While considerable progress has been made in achieving accurate lip synchronization for 3D speech-driven talking face generation, the task of incorporating expressive facial detail synthesis aligned with the speaker's speaking status remains challenging. Our goal is to directly leverage the inherent style information conveyed by human speech for generating an expressive talking face that aligns with the speaking status. In this paper, we propose AVI-Talking, an Audio-Visual Instruction system for expressive Talking face generation. This system harnesses the robust contextual reasoning and hallucination capability offered by Large Language Models (LLMs) to instruct the realistic synthesis of 3D talking faces. Instead of directly learning facial movements from human speech, our two-stage strategy involves the LLMs first comprehending audio information and generating instructions implying expressive facial details seamlessly corresponding to the speech. Subsequently, a diffusion-based generative network executes these instructions. This two-stage process, coupled with the incorporation of LLMs, enhances model interpretability and provides users with flexibility to comprehend instructions and specify desired operations or modifications. Extensive experiments showcase the effectiveness of our approach in producing vivid talking faces with expressive facial movements and consistent emotional status.
Paper Structure (34 sections, 6 equations, 10 figures, 4 tables)

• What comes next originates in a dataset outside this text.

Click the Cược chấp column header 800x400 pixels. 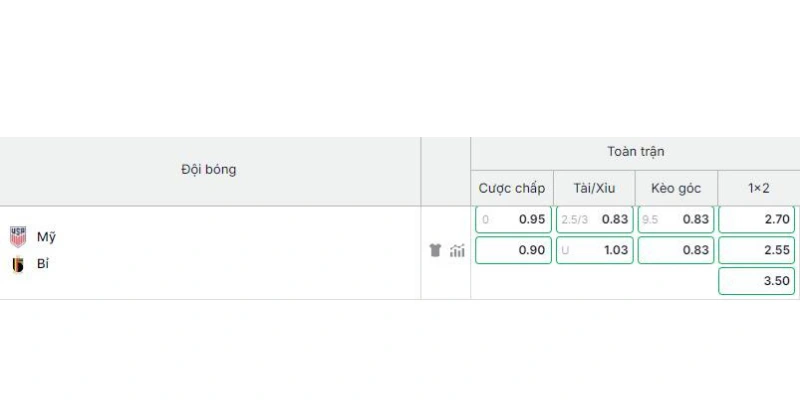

This paper contains 34 sections, 6 equations, 10 figures, 4 tables.

Figures (10)

  • Figure 1: In contrast to previous approaches that directly learn facial motions from speaker speech, our framework introduces an audio-visual instruction module achieved by LLMs to instruct the talking face synthesis network.
  • Figure 2: The overall pipeline of our Audio-Visual Instruction Talking (AVI-Talking) Framework. Given a clip of speaker speech { $a_i \}_{i=1}^{T_a}$, it is first processed by Large Language Models (LLMs) to propose visual instructions encompassing plausible facial detail descriptions. Subsequently, these visual instructions, together with audio clip, are separately fed into the talking face instruction system to generate a time series of 3D parametric coefficients $\{\theta_i,\psi_i\}_{i=1}^{T_a}$.
  • Figure 3: The Q-Former architecture leverages the standard Perceiver network alayrac2022flamingo to compress speech input to a fixed-length audio embedding $\textbf{F}_{si}^{a} \in \mathcal{R}^{q_a \times l}$. A contrastive loss $\mathcal{L}_{cont}^{a2i}$ is applied to encourage the queries extract audio representation that are most relevant to visual instructions.
  • Figure 4: To establish a disentangled expressive motion prior, we learn two complementary latent spaces, speech content space and content irrelevant space. In speech content space, we represent lip movements related to speech content, while in the content irrelevant space, we capture facial expressions correlated with the speaking state.
  • Figure 5: Within the content irrelevant space, we contrastively align the visual instruction with style embedding to obtain a aligned feature $c$, upon which a diffusion prior network is employed to further map it towards the distribution of the pre-trained talking prior.